This application claims priority under 35 U.S.C. §119 to patent application no. DE 10 2013 222 602.0, filed on Nov. 7, 2013 in Germany, the disclosure of which is incorporated herein by reference in its entirety.

BACKGROUND

The disclosure relates to a hydrostatic axial piston machine.

The known types of hydrostatic axial piston machines include not only the classic type of machine with an integral rotating cylinder drum but also a type of machine in which the cylinders are arranged in revolving cylinder sleeves. The different displacer chambers are therefore formed in individual cylinder sleeves, which are articulated on a common rotor via respective ball joints, on the one hand, and into which respective spherical or ball-shaped pistons are inserted, on the other hand, said pistons being secured on a common piston disk. By setting the piston disk obliquely to the rotor or setting the rotor obliquely to the piston disk, the desired stroke motion of the pistons in the cylinder sleeves is produced as the cylinder sleeves revolve with the rotor and with the piston disk. In this case, the rotor or the piston disk is secured on a drive shaft or is formed integrally therewith, wherein the drive shaft serves as an output shaft in the case of an axial piston motor and as an input shaft in the case of an axial piston pump. Axial piston machines of this kind require a driving device in order to synchronize the rotary motion of the rotor and of the piston disk despite the fact of their being set obliquely to one another.

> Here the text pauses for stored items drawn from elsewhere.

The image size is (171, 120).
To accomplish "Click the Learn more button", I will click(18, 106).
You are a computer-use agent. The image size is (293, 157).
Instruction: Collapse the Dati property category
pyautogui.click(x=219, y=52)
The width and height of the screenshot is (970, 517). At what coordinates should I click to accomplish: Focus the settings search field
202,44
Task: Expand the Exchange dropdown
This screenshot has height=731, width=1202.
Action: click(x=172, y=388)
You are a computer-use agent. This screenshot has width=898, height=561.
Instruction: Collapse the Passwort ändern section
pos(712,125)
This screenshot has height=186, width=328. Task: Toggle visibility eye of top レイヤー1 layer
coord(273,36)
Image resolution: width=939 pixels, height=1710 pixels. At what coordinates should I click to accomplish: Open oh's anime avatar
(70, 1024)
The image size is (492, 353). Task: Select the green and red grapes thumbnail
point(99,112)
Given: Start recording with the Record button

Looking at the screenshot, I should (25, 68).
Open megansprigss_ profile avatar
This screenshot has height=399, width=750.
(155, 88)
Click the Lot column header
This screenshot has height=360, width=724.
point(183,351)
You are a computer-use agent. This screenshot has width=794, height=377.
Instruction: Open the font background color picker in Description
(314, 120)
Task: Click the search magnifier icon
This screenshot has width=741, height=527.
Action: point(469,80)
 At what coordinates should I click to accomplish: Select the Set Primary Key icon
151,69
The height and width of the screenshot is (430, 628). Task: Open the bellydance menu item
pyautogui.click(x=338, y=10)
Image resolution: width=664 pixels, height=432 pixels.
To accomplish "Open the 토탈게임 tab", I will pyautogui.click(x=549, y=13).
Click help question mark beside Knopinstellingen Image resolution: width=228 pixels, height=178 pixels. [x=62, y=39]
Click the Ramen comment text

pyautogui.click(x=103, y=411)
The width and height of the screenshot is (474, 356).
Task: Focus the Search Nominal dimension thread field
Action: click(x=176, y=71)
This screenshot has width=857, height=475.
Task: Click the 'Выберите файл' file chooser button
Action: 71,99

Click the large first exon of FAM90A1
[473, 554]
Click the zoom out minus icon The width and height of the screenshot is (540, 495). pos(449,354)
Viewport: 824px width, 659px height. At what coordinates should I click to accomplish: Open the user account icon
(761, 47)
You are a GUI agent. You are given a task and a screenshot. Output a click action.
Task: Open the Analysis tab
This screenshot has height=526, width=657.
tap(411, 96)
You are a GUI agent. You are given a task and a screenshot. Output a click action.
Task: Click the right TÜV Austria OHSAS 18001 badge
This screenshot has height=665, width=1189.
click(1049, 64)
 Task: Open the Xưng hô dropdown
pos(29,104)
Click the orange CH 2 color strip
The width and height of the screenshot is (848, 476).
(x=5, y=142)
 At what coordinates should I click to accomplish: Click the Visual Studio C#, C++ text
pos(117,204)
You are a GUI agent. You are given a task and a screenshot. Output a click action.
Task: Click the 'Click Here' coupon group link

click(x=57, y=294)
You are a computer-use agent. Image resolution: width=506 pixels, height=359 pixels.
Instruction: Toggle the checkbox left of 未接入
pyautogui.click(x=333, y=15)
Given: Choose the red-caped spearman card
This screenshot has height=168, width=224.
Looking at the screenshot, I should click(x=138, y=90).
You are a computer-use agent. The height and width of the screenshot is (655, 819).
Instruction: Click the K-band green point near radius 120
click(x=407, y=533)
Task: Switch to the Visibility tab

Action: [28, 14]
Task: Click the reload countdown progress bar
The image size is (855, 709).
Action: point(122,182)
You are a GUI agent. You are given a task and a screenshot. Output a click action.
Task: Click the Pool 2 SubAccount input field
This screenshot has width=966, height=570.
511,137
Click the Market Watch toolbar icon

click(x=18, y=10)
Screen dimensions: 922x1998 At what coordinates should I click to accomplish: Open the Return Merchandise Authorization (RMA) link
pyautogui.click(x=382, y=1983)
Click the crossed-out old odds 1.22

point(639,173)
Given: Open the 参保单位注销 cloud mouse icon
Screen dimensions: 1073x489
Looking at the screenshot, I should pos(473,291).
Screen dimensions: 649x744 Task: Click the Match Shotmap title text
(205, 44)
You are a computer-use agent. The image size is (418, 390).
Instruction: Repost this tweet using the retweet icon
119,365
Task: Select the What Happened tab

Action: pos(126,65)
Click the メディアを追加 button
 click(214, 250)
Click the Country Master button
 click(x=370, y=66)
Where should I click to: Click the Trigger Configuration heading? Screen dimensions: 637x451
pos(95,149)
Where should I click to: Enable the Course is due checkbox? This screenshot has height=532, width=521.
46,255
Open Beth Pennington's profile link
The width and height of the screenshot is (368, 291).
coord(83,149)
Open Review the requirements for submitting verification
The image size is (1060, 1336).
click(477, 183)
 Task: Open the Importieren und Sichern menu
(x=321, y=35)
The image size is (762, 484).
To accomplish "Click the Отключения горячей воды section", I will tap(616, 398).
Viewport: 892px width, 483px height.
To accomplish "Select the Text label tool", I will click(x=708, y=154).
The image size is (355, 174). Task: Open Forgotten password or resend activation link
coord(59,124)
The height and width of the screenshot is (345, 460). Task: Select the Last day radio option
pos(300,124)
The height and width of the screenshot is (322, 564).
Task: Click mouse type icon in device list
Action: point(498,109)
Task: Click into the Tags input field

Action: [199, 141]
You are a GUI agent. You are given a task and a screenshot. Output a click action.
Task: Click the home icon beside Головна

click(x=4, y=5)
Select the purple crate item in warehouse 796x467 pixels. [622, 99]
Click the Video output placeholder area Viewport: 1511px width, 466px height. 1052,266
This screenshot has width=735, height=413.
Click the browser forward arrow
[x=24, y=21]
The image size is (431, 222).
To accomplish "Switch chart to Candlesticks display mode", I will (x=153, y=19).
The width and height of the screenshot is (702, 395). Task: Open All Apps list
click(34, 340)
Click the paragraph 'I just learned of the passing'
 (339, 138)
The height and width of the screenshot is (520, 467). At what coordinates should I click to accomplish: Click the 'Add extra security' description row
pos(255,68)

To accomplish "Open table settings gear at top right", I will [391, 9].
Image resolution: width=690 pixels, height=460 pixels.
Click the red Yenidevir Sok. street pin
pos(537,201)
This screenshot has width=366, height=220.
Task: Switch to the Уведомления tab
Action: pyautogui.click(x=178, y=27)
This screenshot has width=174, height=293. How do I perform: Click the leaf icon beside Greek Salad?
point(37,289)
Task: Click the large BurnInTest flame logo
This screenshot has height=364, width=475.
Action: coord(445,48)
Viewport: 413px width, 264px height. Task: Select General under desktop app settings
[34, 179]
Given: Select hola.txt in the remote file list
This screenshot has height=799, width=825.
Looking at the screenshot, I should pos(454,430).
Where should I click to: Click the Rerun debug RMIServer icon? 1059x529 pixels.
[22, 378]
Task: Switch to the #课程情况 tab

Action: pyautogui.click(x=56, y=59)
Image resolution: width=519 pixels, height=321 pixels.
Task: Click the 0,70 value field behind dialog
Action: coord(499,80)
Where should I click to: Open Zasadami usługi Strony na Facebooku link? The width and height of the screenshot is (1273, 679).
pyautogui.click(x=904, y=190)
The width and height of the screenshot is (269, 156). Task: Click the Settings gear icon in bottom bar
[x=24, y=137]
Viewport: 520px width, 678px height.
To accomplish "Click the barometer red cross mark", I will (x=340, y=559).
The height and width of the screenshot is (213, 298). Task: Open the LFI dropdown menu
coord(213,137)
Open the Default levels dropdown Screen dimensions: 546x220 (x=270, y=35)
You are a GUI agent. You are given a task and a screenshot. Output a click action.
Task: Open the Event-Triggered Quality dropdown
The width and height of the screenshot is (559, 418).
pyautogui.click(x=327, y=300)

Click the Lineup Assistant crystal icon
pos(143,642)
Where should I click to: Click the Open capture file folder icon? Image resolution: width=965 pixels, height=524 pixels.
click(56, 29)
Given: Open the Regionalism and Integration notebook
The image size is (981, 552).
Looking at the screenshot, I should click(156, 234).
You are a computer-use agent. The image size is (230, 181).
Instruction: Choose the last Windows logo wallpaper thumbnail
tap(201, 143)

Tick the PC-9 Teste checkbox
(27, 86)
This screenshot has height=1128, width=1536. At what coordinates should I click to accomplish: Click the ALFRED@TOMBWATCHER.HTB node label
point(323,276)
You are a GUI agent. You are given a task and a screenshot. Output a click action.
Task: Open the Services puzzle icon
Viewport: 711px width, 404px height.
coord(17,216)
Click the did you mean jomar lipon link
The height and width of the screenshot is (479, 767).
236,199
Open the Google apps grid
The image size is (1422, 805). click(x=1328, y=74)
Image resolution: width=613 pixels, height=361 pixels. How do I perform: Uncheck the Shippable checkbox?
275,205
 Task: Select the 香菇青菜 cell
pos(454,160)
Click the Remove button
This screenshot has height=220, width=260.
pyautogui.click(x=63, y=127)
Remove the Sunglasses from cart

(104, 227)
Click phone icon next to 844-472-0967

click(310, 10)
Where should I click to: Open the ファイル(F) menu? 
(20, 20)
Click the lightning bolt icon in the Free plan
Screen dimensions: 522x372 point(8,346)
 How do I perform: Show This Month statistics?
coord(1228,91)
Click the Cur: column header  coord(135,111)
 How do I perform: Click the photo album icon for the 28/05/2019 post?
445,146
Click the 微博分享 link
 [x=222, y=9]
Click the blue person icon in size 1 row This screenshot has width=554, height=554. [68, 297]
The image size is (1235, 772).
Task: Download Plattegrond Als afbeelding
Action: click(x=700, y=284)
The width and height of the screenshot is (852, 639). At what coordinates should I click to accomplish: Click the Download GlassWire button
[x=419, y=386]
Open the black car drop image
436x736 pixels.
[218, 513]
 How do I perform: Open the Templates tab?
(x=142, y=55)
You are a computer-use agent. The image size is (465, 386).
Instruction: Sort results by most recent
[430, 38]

Printed publication DE 10 2007 011 441 A1 discloses a double hydrostatic axial piston machine having two groups of individual cylinder sleeves, in which toothing, a torsionally stiff bellows and a constant velocity rolling bearing clutch are shown as a driving device.

Printed publication DE 10 2012 222 850 A1 shows a hydrostatic axial piston machine with individual cylinder sleeves, wherein a driving pin inserted transversely into the drive shaft is proposed as a driving device, said pin engaging in slots in a collar on an obliquely set rotor disk. A Cardan joint and a constant velocity joint are furthermore proposed as a driving device.

In DE 10 2012 222 743 A1, a hydrostatic axial piston machine is disclosed with individual cylinder sleeves, the obliquely set cylinder end of which is articulated by means of a Cardan joint on the drive shaft.

The disadvantage with hydrostatic axial piston machines of this kind is that there is a rigid coupling between the rotor and the piston disk in the direction of the drive shaft, and therefore these components cannot be pushed apart by a mechanical force (e.g. by a preloading spring).

Given this situation, it is the underlying object of the disclosure to provide a hydrostatic axial piston machine having individual cylinder sleeves, in which this disadvantage is eliminated.

SUMMARY

The object is achieved by a hydrostatic axial piston machine having the features of the disclosure.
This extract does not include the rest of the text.